Да, ему было больно, но ведь больно было и мне! Тем более у меня, не переставая, лилась кровь. Всю эту картину наблюдали жители соседней пятиэтажки, которые видели только нас двоих и вряд ли понимали, что на самом деле происходит. Как потом выяснилось, многие были убеждены, что хулиган – это я, и я напал на мальчишку... В конце концов, кто-то бросил мне кусок тряпки, которой я зажал разбитый нос, кто-то вызвал милицию. Двое сбежали, но своего пленника я удержал и вместе с ним был доставлен в горотдел милиции, которым тогда руководил будущий министр внутренних дел СССР Виктор Баранников.
Когда разобрались, то оказалось, что задержанный раннее судим, а в подельниках у него... один действующий сержант милиции, другой – бывший! Во время драки у меня из кармана вывалилось удостоверение сотрудника КГБ СССР и его лишь утром нашли в кустах у платформы. «Гостинцы» и баночки бесследно исчезли вместе с авоськой, а я накануне своего дня рождения оказался в авиационном госпитале, где мне правили мой и без того горбатый перебитый нос и зашивали рваные раны на лице после удара трубой.
К счастью, та самая девушка пришла в милицию и рассказала о случившемся. В противном случае, «компания» пыталась изобразить ситуацию так, что будто бы пьяный чекист напал на ни в чем не повинных гуляющих ребят и, применяя запрещенные приемы, абсолютно беспричинно их избивал.
Что самое неприятное – некоторые милицейские начальники уцепились за эту версию и нашли очевидцев, будто я повалил парня и грозился выколоть ему глаза. Эти «свидетели» приводили как раз те аргументы, которые нужны были милиции, и «играли» против меня. Вот таким образом некоторые «менты» защищали своего подонка и «топили» чекиста...
Но, к моему счастью, ситуацию спас Виктор Баранников. Он потребовал объективного разбирательства, сам опросил многих свидетелей и не побоялся объявить, что среди его подчиненных оказались негодяи. Эти негодяи были отданы под суд и понесли конкретные наказания... Я счел своим долгом поблагодарить этого честного руководителя, что и сделал в присутствии его подчиненных с приглашенными космонавтами.

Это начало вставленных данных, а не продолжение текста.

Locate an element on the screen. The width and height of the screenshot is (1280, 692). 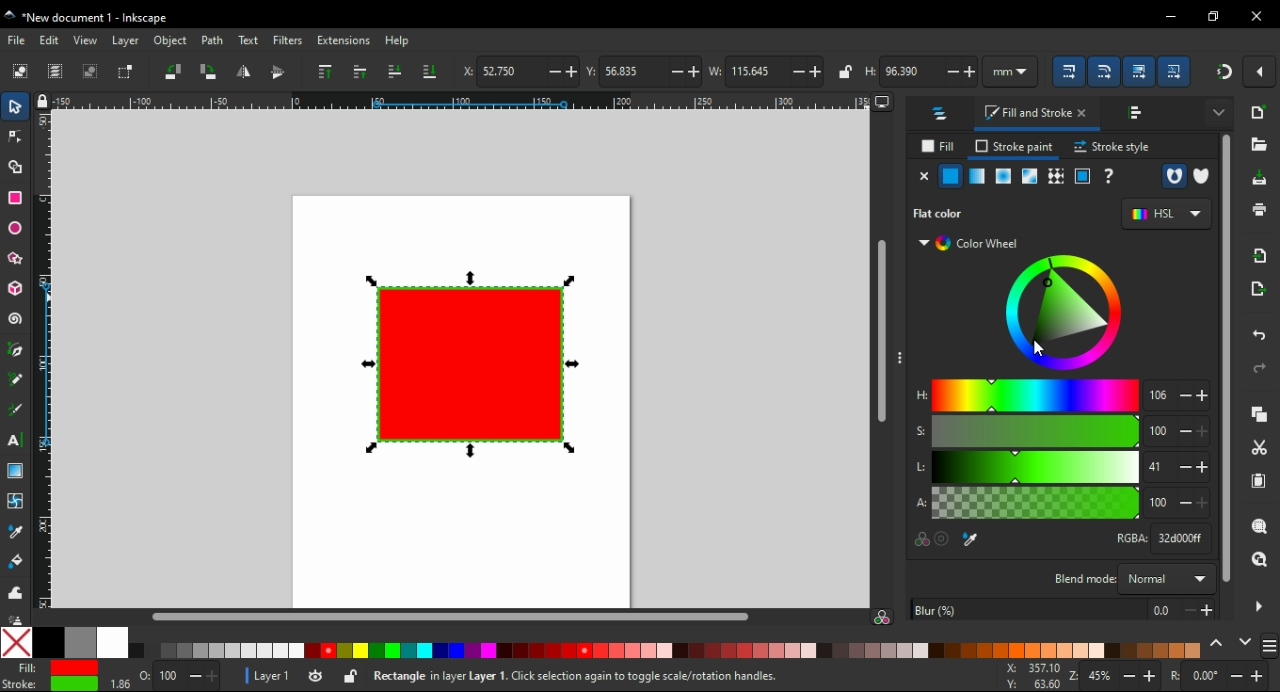
restore is located at coordinates (1215, 16).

После случившегося, видя меня с перебитым носом и синяками под глазами, некоторые мои знакомые говорили:
– Николай, ну зачем тебе это? Ведь ты был подшофе, и никто не знал, что ты офицер и чекист! Сел бы спокойно в электричку и уехал. Ничего ведь серьезного не случилось бы... Сумочку забрали бы и все...
Меня это возмущало, и я отвечал:
– С той сумочкой забрали бы и мои совесть и честь!
Прав я или нет – не знаю, судите сами. Я по-другому не
могу, хотя порой несу серьезные физические потери. Зато моя совесть чиста. А вот рубашку было жалко. Сколько ни искал, найти такую же красивую так и не смог.